Bortles draws himself up to his full five feet six inches and in a pompous voice announces, “I will never buy another book in this shop. You have lost my patronage, Ms. Sullivan. Forever.”
The French tourists are watching from their table.
“Then why are you still standing here?” Nadine asks. She waves in Bortles’s face with mock solicitude. “Toodle-loo. You have a blessed day.”
Bortles huffs a couple of times but doesn’t manage any coherent response. Then he marches out, dropping his book loudly on a display table before slamming the door and filling the shop with the high clanging of the bell.
“Well,” I say. “You are something, Ms. Sullivan.”
She waves her hand in disgust. “The only reason I can do that is because I have some money. If I relied on this store to put food on my table, I’d have had to sit here and listen to that shit.”
I nod, dispirited. “That prick is probably an accurate reflection of how most people in town will feel about Buck’s death.”
“Were you telling the truth? Is Buck’s obit the next thing you’ll write about him? Or are you going to blow this story wide open tomorrow?”
“I don’t know. I need more facts before I can do anything.”
She nods thoughtfully. “You never answered my question. Why were bones the Holy Grail of Buck’s little Indiana Jones excursion?”
I smile. Like any good lawyer, she doesn’t lose the thread of the narrative, no matter the distractions. “You’re the lawyer.”
“Oh. Does Mississippi have some kind of grave-desecration statute? I know they differ from state to state.”
“Mississippi does, thank God. Anybody who comes across human remains in this state must report them. And a discovery like that stops whatever’s going on around it. Even major construction. Doesn’t matter whether the land is public or private.”
“Oh, man. The local politicians would crap their drawers.” Nadine is working it all out in her mind. “But for how long? It’s one thing if a team comes in, catalogs things, then moves them to a museum. But you can’t move a Poverty Point. That’s like discovering the pyramids.”
“You’re right. That level of find would kill the paper mill. The Chinese would move on to one of their alternate sites. Arkansas or Alabama.”
“Is the paperwork not fully completed? They’re breaking ground in less than an hour, for God’s sake.”
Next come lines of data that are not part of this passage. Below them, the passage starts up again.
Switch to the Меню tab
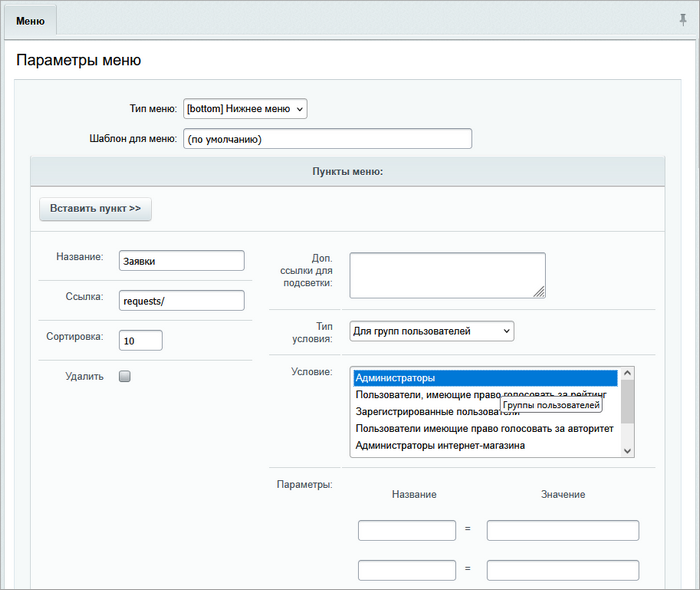Viewport: 700px width, 590px height. click(x=30, y=20)
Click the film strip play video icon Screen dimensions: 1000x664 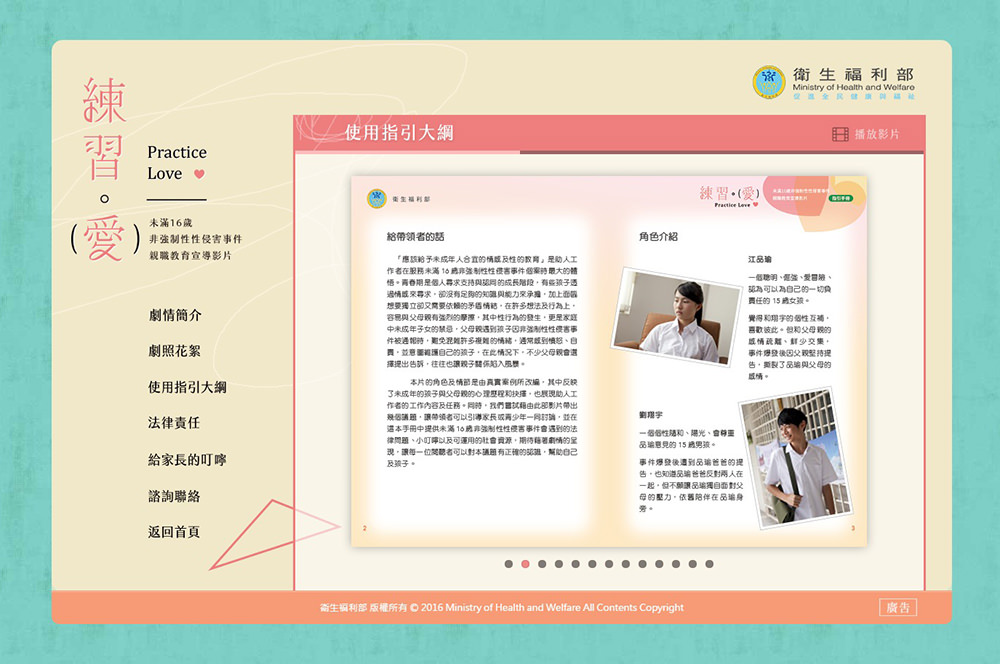pyautogui.click(x=840, y=135)
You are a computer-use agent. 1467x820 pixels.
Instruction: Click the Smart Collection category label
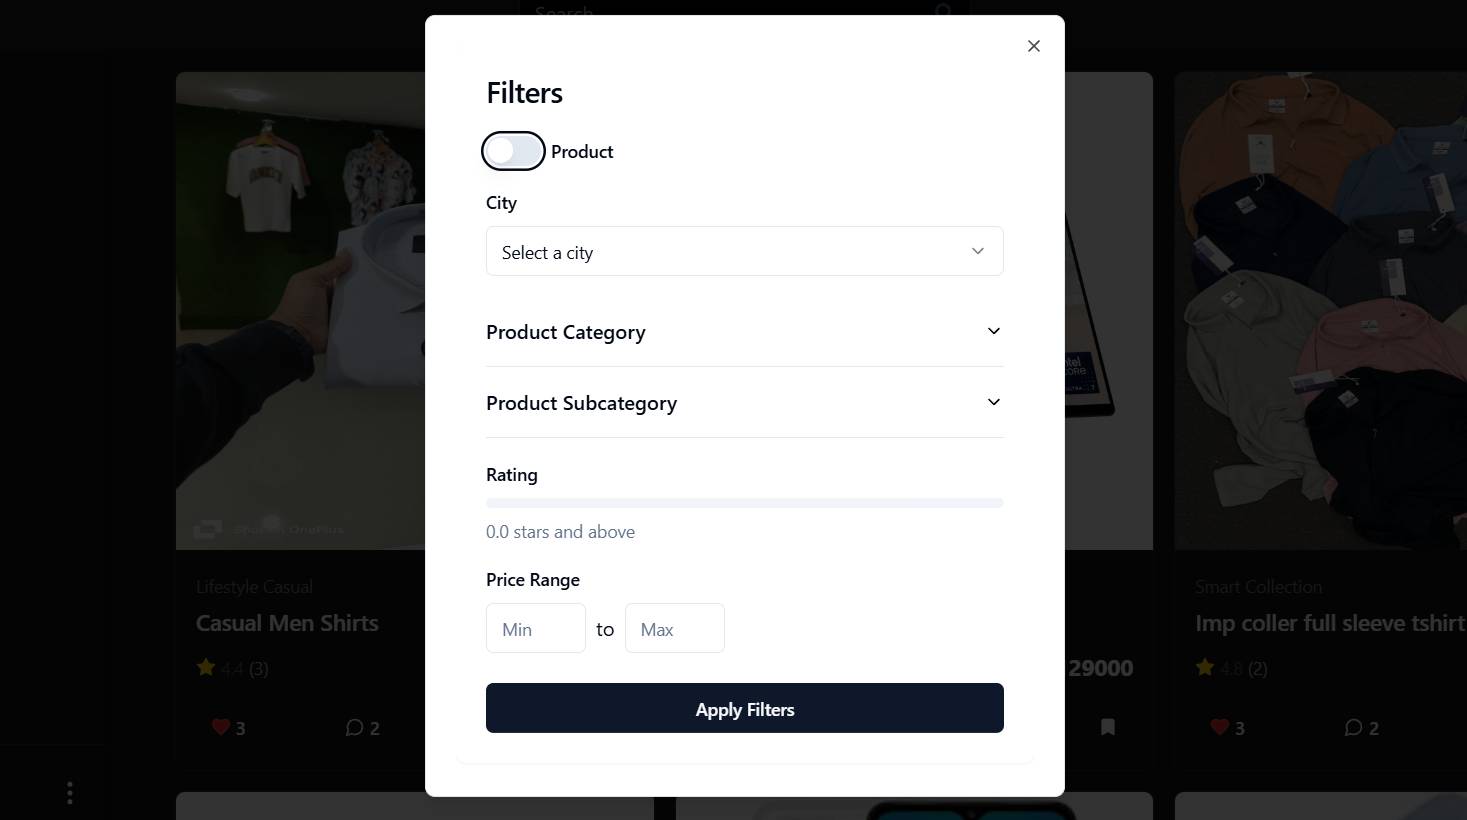[x=1258, y=586]
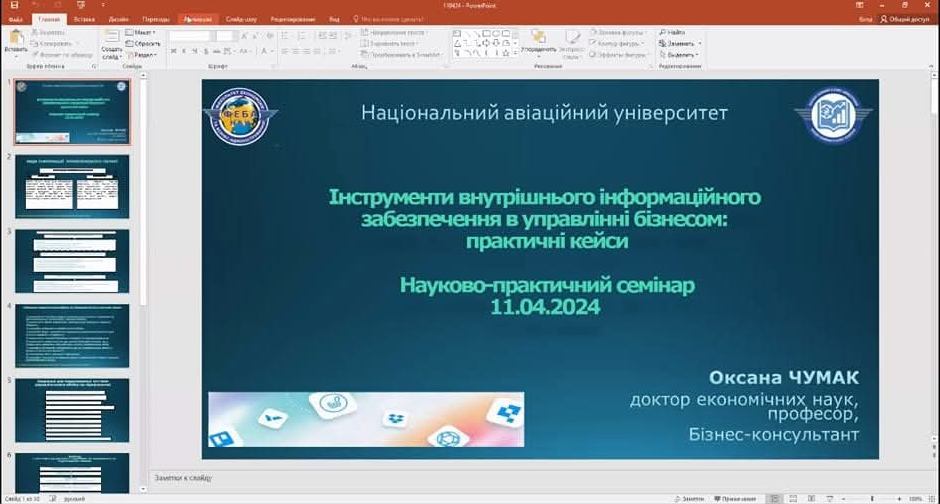Switch to the Design (Дизайн) tab

pyautogui.click(x=118, y=19)
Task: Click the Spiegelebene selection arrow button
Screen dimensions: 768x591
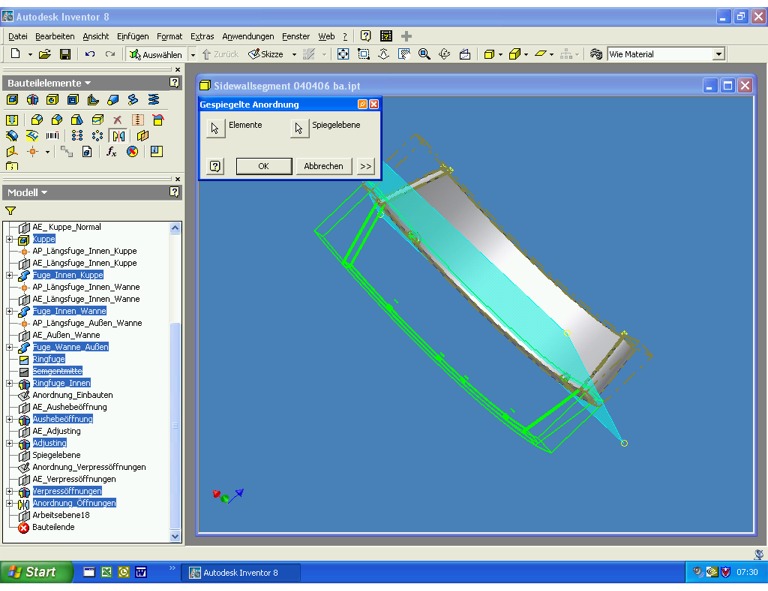Action: (x=299, y=128)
“That’s all for show. Gold shovels and glad-handing. The Chinese company has an office here and reps, but nothing’s final-final. The associated state projects are finishing the planning stage. The I-14 route is on the verge of final approval, but technically the mill is at binding letters of intent. There’s still due diligence to be done. If the Chinese really wanted to, they could fold up their tents and leave next week.”
Nadine sits back in her chair. “I’d say that’s a motive for murder.”
“I’m not sure how many people truly understand that risk at this point.”